Los móviles no son el coco, no son seres malignos que han llegado a nuestras casas para hacer de nuestros hijos/as unos zombis que no hacen otra cosa que estar pegados a ellos (a nuestros hijos/as y a nosotros/as, ¿por qué cuántas horas nos pasamos conectados los adultos?)

No, los móviles son herramientas, ni buenas ni malas, es el uso que se haga de ellos lo que puede ser peligroso o perjudicial. Pero claro, cuando en la televisión o los periódicos nos dicen que si somos adictos (como si no se pudiera hacer algo al respecto), que si cada vez hay más casos de ciberbullying (que los hay, pero de nuevo, el móvil es una herramienta, manejada por personas).
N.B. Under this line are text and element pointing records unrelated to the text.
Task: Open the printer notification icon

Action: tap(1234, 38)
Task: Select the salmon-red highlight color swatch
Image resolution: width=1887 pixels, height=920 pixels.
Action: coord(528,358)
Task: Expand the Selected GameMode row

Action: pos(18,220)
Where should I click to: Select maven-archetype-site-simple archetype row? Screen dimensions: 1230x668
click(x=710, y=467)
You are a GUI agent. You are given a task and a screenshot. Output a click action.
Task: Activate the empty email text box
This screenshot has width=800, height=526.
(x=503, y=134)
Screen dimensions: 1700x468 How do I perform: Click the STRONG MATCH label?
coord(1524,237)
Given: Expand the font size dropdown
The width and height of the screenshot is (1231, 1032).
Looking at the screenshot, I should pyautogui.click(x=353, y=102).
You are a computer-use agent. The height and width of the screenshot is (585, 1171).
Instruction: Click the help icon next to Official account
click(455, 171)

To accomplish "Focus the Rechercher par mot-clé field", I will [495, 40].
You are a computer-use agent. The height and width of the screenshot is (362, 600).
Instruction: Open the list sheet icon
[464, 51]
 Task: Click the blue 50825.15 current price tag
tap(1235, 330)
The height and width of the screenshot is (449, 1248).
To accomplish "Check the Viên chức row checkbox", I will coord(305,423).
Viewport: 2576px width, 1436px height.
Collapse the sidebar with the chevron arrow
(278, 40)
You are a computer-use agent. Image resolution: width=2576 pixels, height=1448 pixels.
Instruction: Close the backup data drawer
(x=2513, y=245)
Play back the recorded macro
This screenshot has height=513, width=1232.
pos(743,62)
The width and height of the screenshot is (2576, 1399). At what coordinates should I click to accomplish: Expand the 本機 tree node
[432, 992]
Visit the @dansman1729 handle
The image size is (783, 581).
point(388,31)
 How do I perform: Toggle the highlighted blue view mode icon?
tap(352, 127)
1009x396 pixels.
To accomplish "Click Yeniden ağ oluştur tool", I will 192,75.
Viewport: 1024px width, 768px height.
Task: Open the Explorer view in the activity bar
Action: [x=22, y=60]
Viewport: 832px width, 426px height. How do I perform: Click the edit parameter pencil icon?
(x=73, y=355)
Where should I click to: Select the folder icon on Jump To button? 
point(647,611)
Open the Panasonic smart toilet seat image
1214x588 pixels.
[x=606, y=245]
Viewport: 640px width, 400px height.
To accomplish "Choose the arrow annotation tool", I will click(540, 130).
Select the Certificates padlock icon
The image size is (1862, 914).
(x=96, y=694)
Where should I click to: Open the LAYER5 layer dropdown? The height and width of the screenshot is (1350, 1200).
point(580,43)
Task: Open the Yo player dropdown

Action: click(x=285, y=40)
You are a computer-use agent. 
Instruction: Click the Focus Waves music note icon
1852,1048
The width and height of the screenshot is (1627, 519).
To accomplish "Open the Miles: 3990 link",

No son los móviles, somos las personas y el uso que hacemos de ellos.

Por ello, espiar el móvil de nuestros hijos/as sería la última opción, y solo en caso de urgencia o peligro, y siempre antes habiéndoselo dicho, revisarlo junto a ellos y ellas si sospechamos que algo pueda estar pasando.

Y, en el caso de que sea así, antes de juzgar, enfadarnos, dar por sentado lo que creemos que puede estar pasando, prohibir volver a usarlo o castigar, lo que debemos hacer es contar con ellos/as, preguntarles, informarnos, no juzgar, ofrecerles nuestra ayuda para solucionar lo que sea que está ocurriendo.

Ser padre o madre no es fácil, nadie nos enseña, lo hacemos lo mejor que sabemos y podemos dadas las circunstancias, por eso, si a pesar de todo, vuestra opinión es hacerlo, podéis preguntaros que hay detrás, cual es el motivo por el que lo hacéis, es por miedo (a que le pase algo, a que haga algo que no debe), desconfianza (no me cuenta nada), curiosidad (qué hará todo el día con el móvil), comodidad (antes que discutir para que me lo enseñe prefiero mirarlo sin que se entere), o cualquier otra razón.

Y así, entonces, hagáis lo que hagáis, será vuestra decisión, la mejor que toméis dadas las circunstancias y el momento.